Photobiomodulation with 650 nm Wavelength Mediates Endoplasmic Reticulum-Mitochondria Contact and Ameliorates Lipotoxicity in NAFLD via Mfn2/PERK/CHOP Signaling

The disruption of mitochondria associated membranes (MAMs) is involved in the pathogenesis of non-alcoholic fatty liver disease (NAFLD) by modulating endoplasmic reticulum stress (ERS) and mitochondrial malfunction induced by lipotoxicity. Photobiomodulation (PBM), as a non-invasive physical therapy, has been demonstrated to improve cellular metabolim in various diseases. Here we found that PBM with 650 nm ameliorated lipid accumulation and liver injury in high-fat-diet-fed mice.
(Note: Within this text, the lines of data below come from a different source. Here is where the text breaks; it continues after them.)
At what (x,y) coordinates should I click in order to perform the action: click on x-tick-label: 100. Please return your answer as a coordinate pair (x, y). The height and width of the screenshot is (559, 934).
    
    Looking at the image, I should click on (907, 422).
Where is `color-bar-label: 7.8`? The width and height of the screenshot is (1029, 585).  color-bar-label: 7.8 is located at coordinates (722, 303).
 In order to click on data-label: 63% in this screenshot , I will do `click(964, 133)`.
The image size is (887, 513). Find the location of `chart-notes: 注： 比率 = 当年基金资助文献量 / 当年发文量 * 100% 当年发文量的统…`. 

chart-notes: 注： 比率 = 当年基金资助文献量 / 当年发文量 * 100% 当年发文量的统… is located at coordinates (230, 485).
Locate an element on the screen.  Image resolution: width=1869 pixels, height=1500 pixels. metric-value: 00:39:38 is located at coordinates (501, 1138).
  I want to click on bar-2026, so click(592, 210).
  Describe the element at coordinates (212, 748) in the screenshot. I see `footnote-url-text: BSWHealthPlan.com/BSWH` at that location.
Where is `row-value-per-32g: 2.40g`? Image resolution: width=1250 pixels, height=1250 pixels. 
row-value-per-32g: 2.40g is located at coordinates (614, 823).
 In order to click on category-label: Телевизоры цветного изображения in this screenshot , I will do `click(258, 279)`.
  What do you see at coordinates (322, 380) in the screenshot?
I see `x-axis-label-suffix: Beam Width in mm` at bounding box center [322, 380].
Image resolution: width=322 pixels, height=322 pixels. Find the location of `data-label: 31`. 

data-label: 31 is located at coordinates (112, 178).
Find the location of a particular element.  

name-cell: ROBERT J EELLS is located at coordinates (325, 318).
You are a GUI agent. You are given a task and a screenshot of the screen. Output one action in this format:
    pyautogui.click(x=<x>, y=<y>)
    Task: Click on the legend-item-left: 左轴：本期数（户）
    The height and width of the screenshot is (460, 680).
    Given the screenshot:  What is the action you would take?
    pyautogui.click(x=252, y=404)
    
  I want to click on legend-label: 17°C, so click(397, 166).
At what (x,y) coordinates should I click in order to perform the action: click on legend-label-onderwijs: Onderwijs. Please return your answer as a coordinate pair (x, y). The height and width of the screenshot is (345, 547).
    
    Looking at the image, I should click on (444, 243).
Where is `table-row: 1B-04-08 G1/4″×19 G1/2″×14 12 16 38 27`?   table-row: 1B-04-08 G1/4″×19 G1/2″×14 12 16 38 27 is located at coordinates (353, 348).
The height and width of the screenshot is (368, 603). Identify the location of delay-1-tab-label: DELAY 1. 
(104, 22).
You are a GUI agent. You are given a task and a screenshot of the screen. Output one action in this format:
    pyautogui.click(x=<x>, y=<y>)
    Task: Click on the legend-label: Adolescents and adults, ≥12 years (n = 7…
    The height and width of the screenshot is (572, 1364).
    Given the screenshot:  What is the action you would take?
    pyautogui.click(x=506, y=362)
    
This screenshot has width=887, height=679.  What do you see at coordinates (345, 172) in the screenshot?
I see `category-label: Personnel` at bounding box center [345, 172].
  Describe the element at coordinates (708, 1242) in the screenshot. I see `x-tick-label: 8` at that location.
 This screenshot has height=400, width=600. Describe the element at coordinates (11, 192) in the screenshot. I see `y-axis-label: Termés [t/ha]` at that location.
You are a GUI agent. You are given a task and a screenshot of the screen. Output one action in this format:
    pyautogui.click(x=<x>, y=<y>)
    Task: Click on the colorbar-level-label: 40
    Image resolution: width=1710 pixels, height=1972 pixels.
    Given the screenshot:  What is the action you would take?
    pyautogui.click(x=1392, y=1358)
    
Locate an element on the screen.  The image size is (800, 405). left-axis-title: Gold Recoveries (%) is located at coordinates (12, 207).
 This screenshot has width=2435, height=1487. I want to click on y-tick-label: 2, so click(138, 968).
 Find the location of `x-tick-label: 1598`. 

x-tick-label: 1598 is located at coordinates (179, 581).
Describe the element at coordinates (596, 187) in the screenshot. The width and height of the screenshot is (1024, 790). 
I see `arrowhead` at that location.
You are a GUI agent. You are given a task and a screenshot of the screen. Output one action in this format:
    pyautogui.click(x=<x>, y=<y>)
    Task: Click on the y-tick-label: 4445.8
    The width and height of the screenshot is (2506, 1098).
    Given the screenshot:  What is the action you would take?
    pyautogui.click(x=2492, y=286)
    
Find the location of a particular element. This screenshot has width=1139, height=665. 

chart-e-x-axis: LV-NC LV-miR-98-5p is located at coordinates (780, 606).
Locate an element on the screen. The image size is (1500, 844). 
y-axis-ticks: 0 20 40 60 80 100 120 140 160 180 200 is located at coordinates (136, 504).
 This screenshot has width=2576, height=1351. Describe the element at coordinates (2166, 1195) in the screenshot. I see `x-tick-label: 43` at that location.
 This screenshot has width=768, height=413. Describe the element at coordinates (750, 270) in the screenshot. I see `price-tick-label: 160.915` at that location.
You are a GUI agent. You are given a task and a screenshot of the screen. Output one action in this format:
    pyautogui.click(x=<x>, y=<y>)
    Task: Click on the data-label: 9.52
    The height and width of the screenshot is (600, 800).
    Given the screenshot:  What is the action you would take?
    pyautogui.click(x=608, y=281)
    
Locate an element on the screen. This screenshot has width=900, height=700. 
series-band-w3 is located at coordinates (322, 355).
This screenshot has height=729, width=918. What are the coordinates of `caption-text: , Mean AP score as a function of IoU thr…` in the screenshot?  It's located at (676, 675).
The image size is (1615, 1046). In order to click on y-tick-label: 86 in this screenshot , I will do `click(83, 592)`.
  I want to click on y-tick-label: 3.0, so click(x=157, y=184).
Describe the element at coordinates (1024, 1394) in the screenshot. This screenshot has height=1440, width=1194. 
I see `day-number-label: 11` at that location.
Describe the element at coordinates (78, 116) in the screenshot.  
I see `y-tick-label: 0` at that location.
Moreover, MAMs integrity was restored in liver tissues of NAFLD after PBM. Correspondingly, PBM enhanced mitochondria-ER colocalization and improved mitochondrial homeostasis in fatty-acid-treated HepG2 cells. Mechanically, Mfn2 expression was selectively elevated by PBM, accompanied by downregulation of PERK, p-PERK, and CHOP. The beneficial effects of PBM were diminished by Mfn2 knockdown, while PERK activity regulated mitochondrial function without altering MAMs formation. Thus, PBM relieves lipotoxicity in NAFLD by enhancing MAMs integrity via the Mfn2/PERK/CHOP pathway. Our findings may provide evidence for noninvasive physical light therapeutics for lifestyle-related metabolic diseases.